Today, chemotherapy treatments use a chemical derived from the Western Yew. This important function of the Western Yew is threatened today as Western Yew populations continue to decline and harvesting of the species is widely prohibited. In its place, similar yew species are being collected for chemotherapy purposes. Yew species are also used in contemporary landscaping. The bright red berries add a nice complement to any landscape. (See photos.) In the past, Native peoples of North America used Western yews both for nourishment and medicinal purposes.
Native to the Pacific Northwest of North America. It ranges from southernmost Alaska south to central California, mostly in the Pacific Coast Ranges, but with an isolated disjunct population in southeast British Columbia and south to central Idaho. (According to Wikipedia Commons)

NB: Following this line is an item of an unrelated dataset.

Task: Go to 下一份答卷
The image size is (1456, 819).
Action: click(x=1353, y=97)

Evergreen shrub or small tree with fleshy, red berries. Grows most commonly in moist, shady sites. Can grow to 15 metres tall. See images below.
Please note that the Western Yew is a threatened species and harvesting of this species is likely prohibited in your area. However, in the past, The fleshy, red parts of the seed are said to be edible. EXTREME caution must be used in the consumption of western yew berries, as the inner seed is extremely poisonous, even fatal. The leaves are also very poisonous. Fifty leaves can cause death.

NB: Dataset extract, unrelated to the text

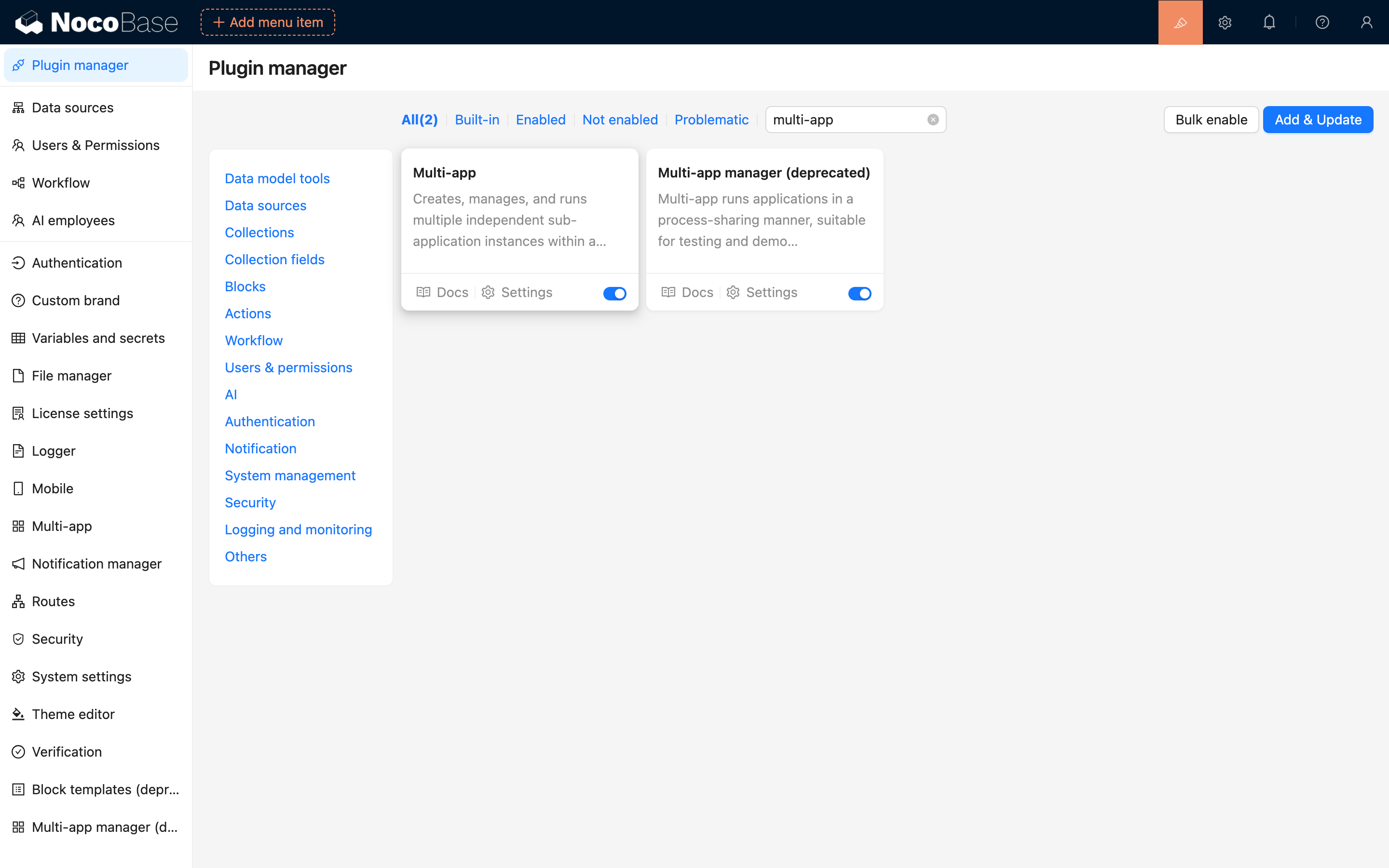Click the plugin search input field
Screen dimensions: 1389x868
844,120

Please note that the Western Yew is a threatened species and harvesting of this species is likely prohibited in your area. Western yew is a source of the medical alkaloid, taxol, and is used in the production of cancer medication. (The chemotherapy drug paclitaxel, used in breast cancer, ovarian ,cancer and lung cancer treatment, is derived from the Western Yew.)

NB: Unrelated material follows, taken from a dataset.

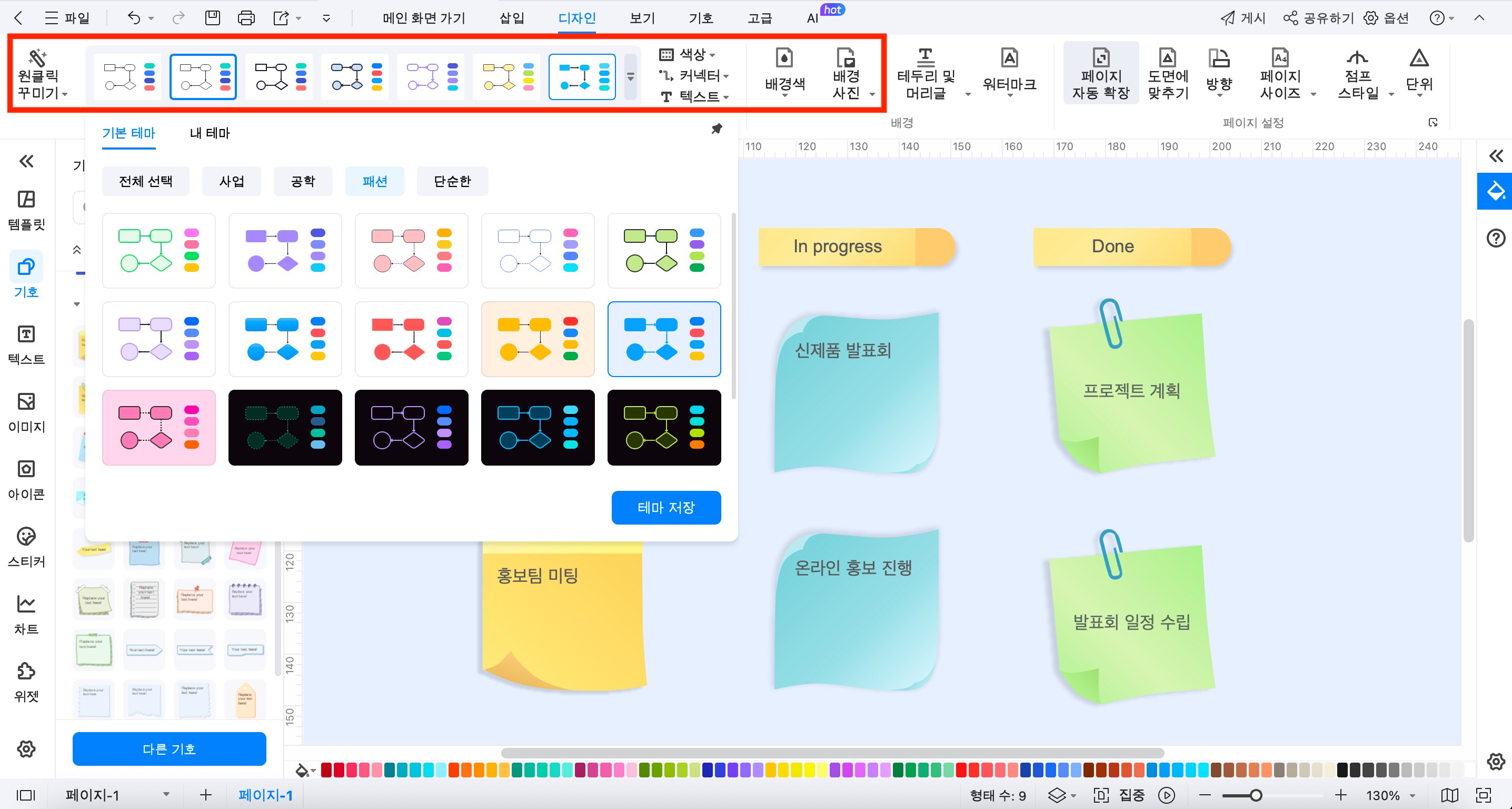Image resolution: width=1512 pixels, height=809 pixels.
Task: Select the pink theme thumbnail
Action: coord(158,427)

Please note that the Western Yew is a threatened species and harvesting of this species is likely prohibited in your area. In the past, Western yew wood is very good quality, and was used for bows, spears and arrows. Some historians believe that Robin Hood had a bow made of Yew.
The leaves, bark and seeds contain taxatine, a heart-depressing alkaloid that is extremely poisonous. AS FEW AS FIFTY NEEDLES CAN BE LETHAL! The poison levels increase significantly on branches that have already been cut. Remember that this article is no way is intended to offer medical advice; it is merely an interesting resource for those who would like to become more familiar with some useful plants.